Anspruch auf Behandlung

Für die Kassenärztliche Vereinigung Baden-Württemberg erklärt deren Mediensprecher Kai Sonntag auf Anfrage: „Solange eine Praxis eine Zulassung zur vertragsärztlichen Versorgung hat, ist sie auch zur Teilnahme an der Versorgung verpflichtet. Das bedeutet, dass Versicherte der Gesetzlichen Krankenversicherung einen Behandlungsanspruch haben. Den darf ein Vertragsarzt nur aus bestimmten Gründen verweigern, etwa aus Kapazitätsgründen.“ Eine Verweigerung aus weltanschaulichen, religiösen oder parteipolitischen Gründen sei nicht zulässig.
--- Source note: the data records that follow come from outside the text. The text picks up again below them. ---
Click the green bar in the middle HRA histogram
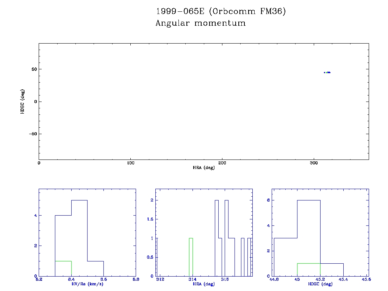Screen dimensions: 388x291 click(x=191, y=257)

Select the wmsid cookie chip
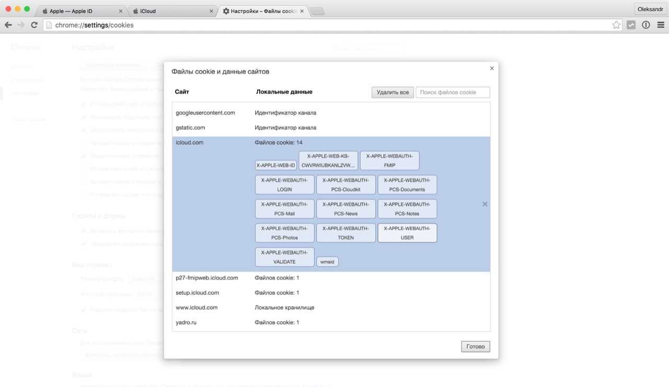[x=327, y=262]
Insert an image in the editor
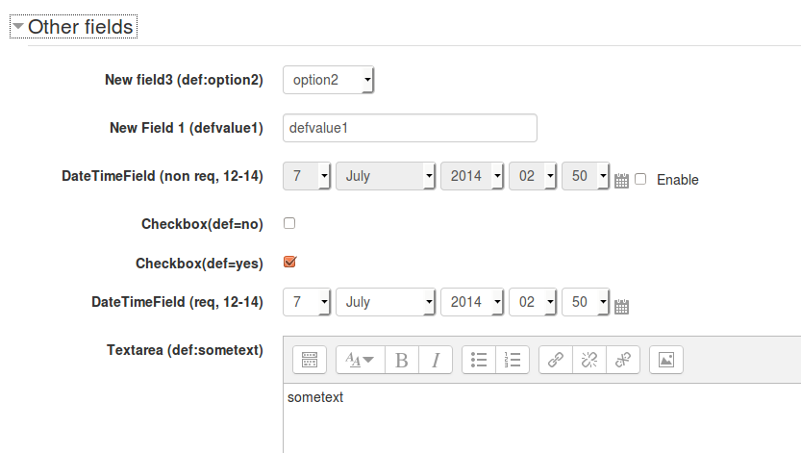801x453 pixels. 666,360
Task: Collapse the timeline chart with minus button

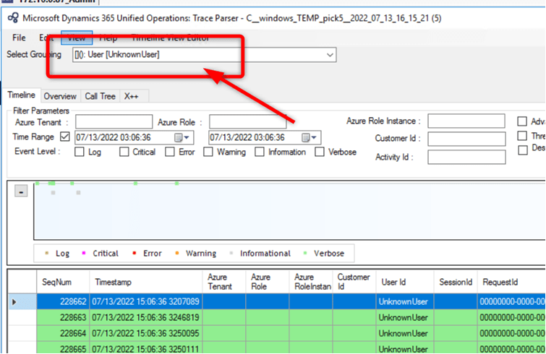Action: (21, 191)
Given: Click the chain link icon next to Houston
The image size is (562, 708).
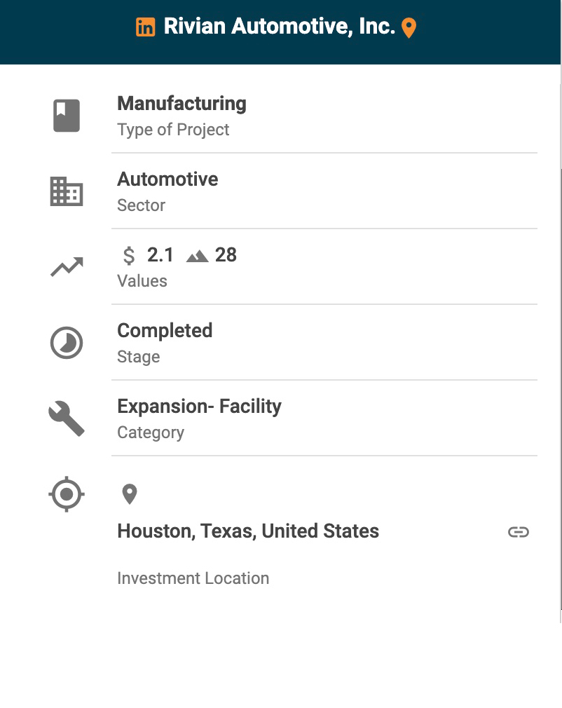Looking at the screenshot, I should coord(519,532).
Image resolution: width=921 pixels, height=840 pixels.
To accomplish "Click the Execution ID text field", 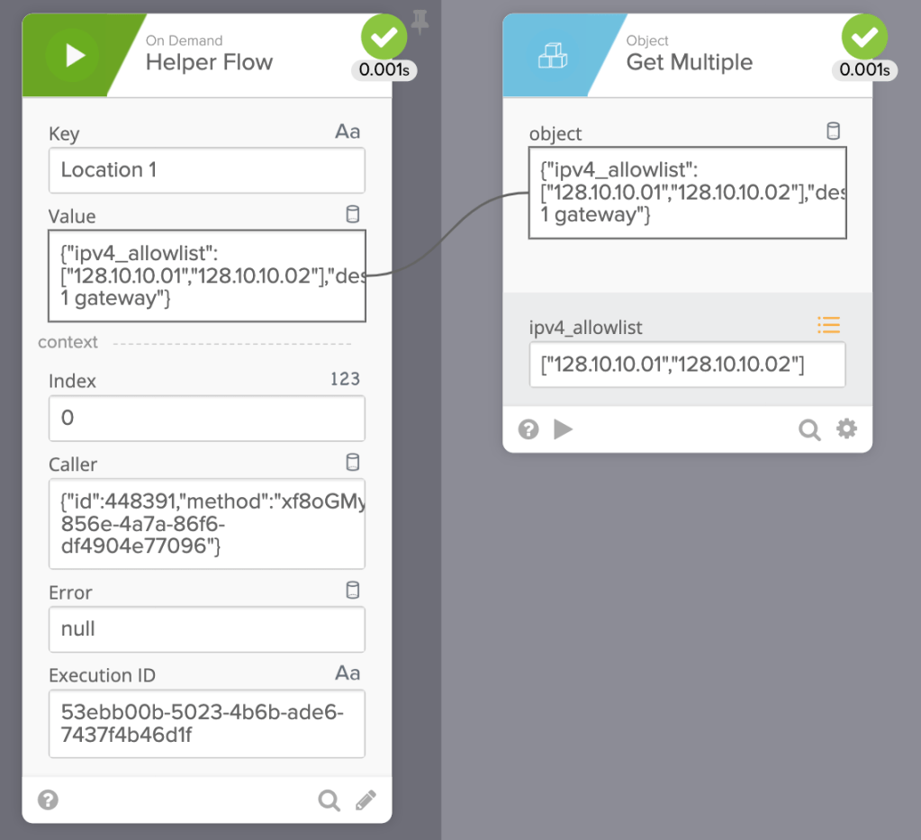I will click(206, 724).
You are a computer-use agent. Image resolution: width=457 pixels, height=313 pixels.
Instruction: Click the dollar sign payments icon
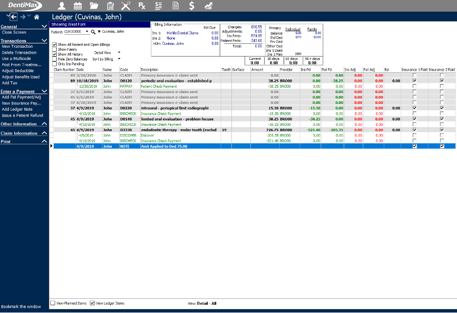tap(192, 6)
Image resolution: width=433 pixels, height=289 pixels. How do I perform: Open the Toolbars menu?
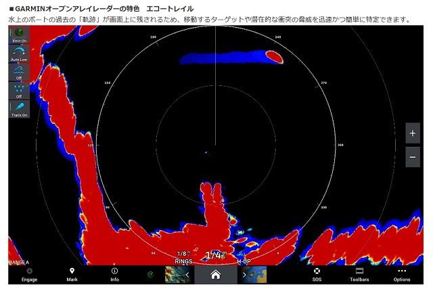click(x=359, y=274)
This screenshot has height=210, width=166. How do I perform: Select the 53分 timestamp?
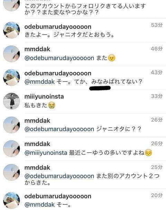pyautogui.click(x=157, y=25)
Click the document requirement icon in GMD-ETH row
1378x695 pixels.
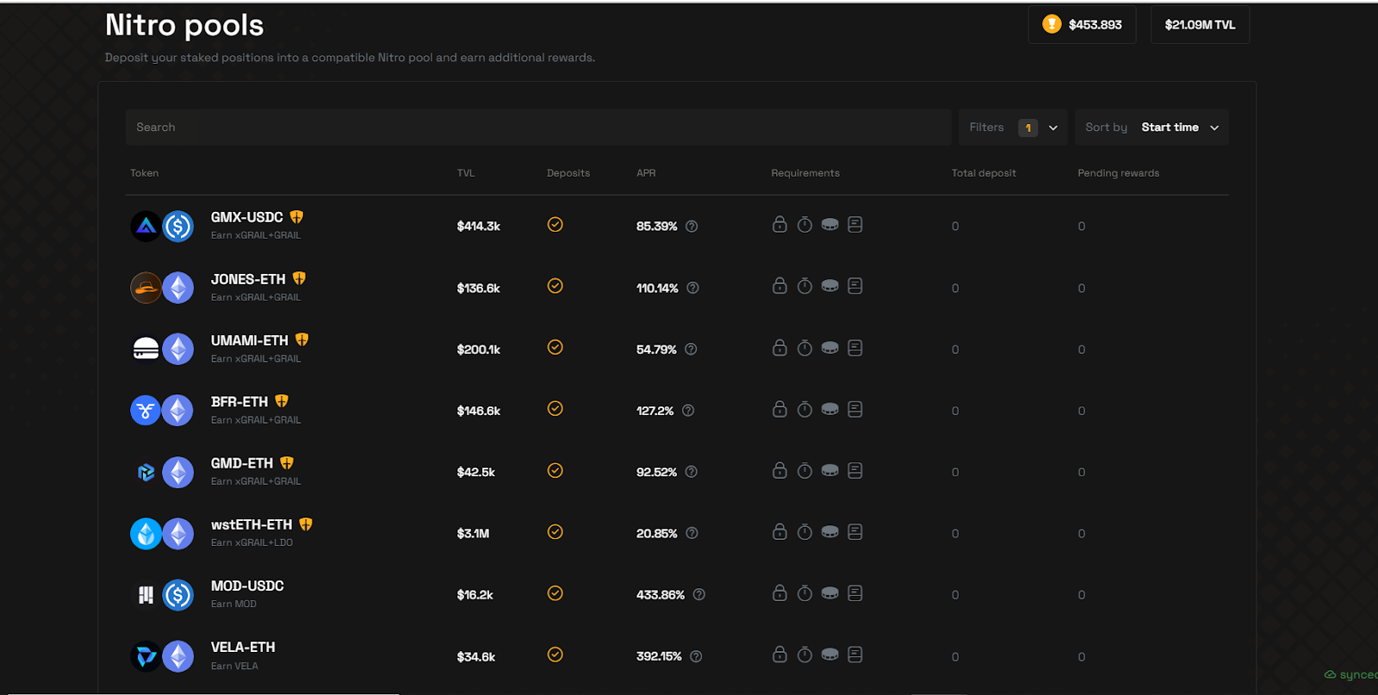[855, 470]
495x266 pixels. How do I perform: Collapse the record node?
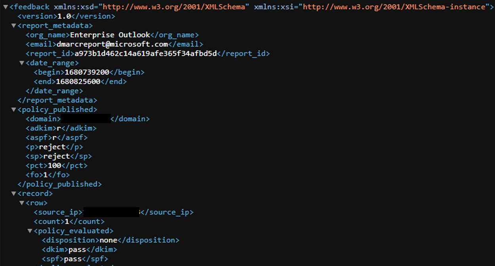[14, 194]
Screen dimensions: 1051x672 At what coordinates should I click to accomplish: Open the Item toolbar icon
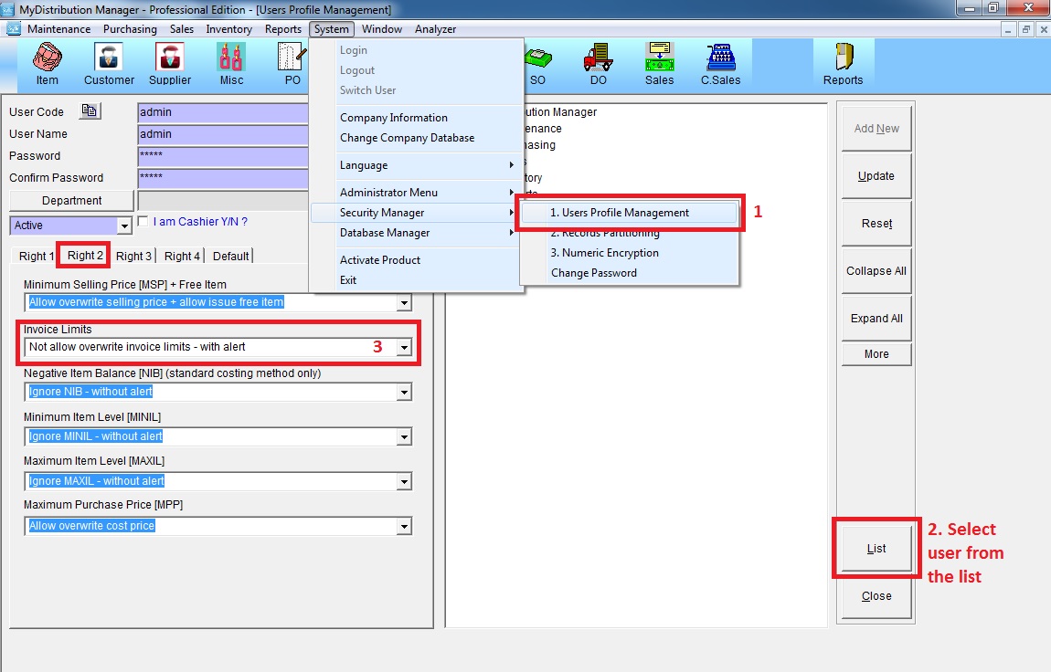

Im Prinzip gebe es nur zwei Gründe, aus denen eine Behandlung verweigert werden könne: „Da ist zum einen Kapazität. Und zum anderen kann ein gestörtes Arzt-Patienten-Verhältnis angegeben werden. Das wäre etwa der Fall, wenn ein Patient in der Praxis randaliert oder sich grundsätzlich weigert, die vorgeschlagene Therapie zu verfolgen. Aber das ist weit von den Gründen entfernt [...] und muss immer auch im Einzelfall begründet werden.“

Das Arzt-Patienten-Verhältnis „ist ein von gegenseitigem Vertrauen getragenes, persönliches Verhältnis“, schreibt die Landesärztekammer auf Nachfrage. Und: „Ärztinnen und Ärzte sind daher nach dem Leitbild der Berufsordnung in Paragraph 7 Absatz 2 frei zu entscheiden, wen sie behandeln wollen.“ Allerdings könne die ärztliche Behandlungspflicht enden, wenn der Arzt selbst die Behandlung abbricht. „Hierzu ist jeder Arzt berechtigt, wenn das Vertrauensverhältnis zum Patienten grundlegend gestört ist“, schreibt die Landesärztekammer auf Nachfrage. Berufsrechtlich sei dem Arzt ein erheblicher Ermessensspielraum zu belassen, ob eine entsprechende Situation gegeben und insbesondere die Frage einer etwaigen Zerrüttung des gebotenen Vertrauensverhältnisses vorliege.